EXERCISE INPUT

● ● ●

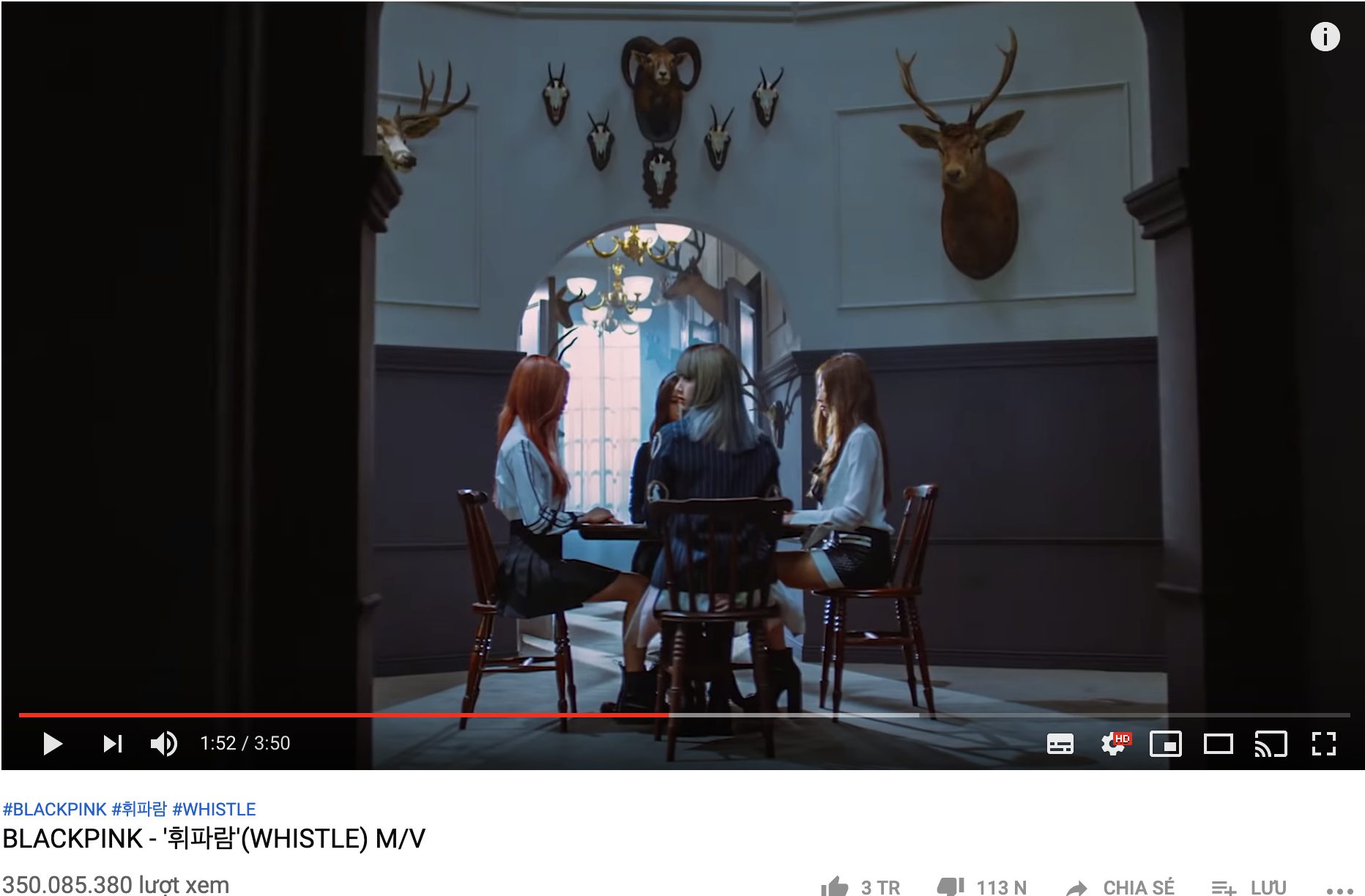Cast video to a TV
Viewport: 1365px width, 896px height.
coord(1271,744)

● ● ●

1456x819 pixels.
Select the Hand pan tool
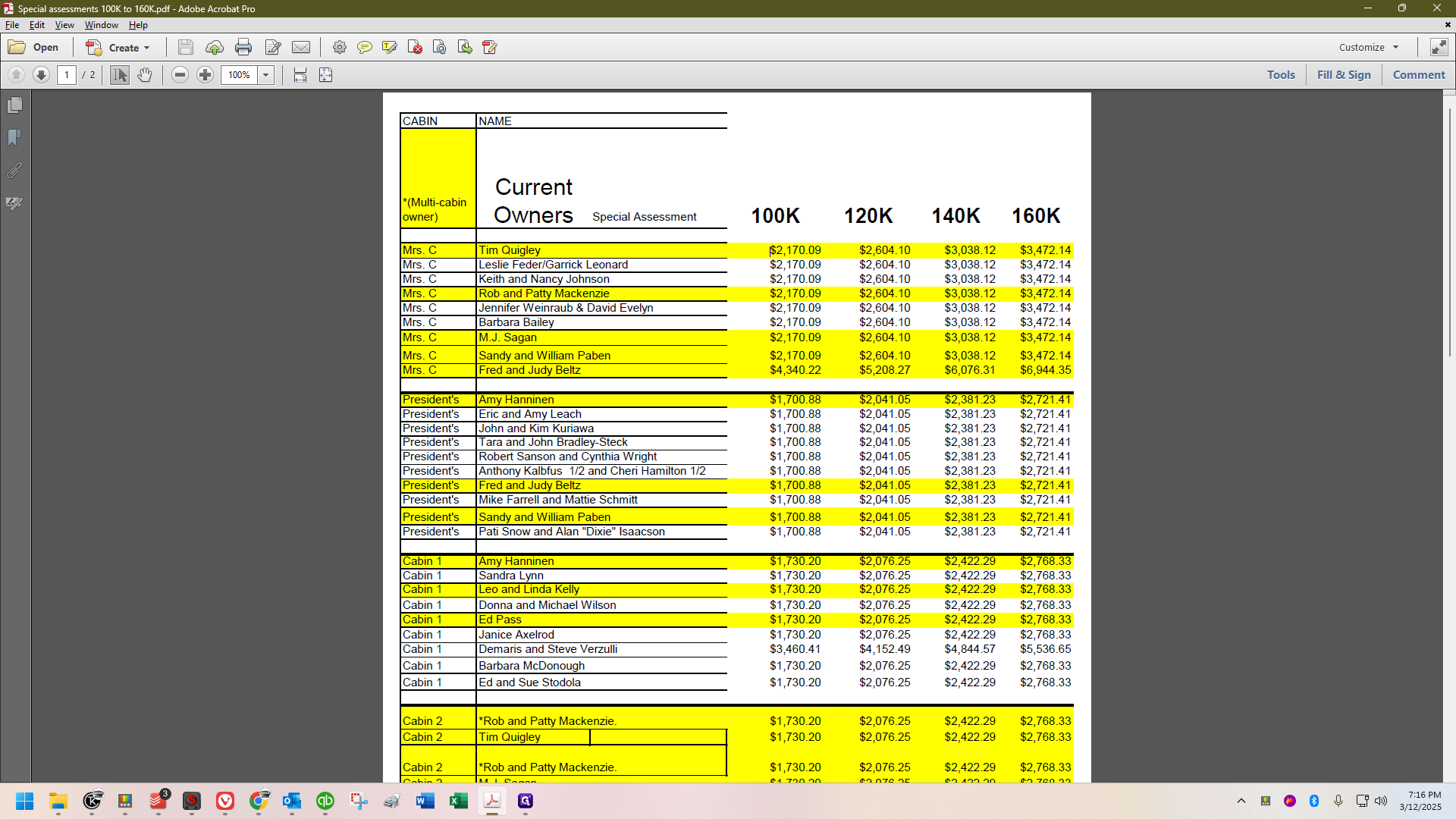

● ● ●

EXERCISE DETAILS
Quote the material from the line containing "Cast video to a TV" through the line containing "coord(1271,744)", with both of those lines included and the pictures left out.

TASK ANSWER
Cast video to a TV
Viewport: 1365px width, 896px height.
coord(1271,744)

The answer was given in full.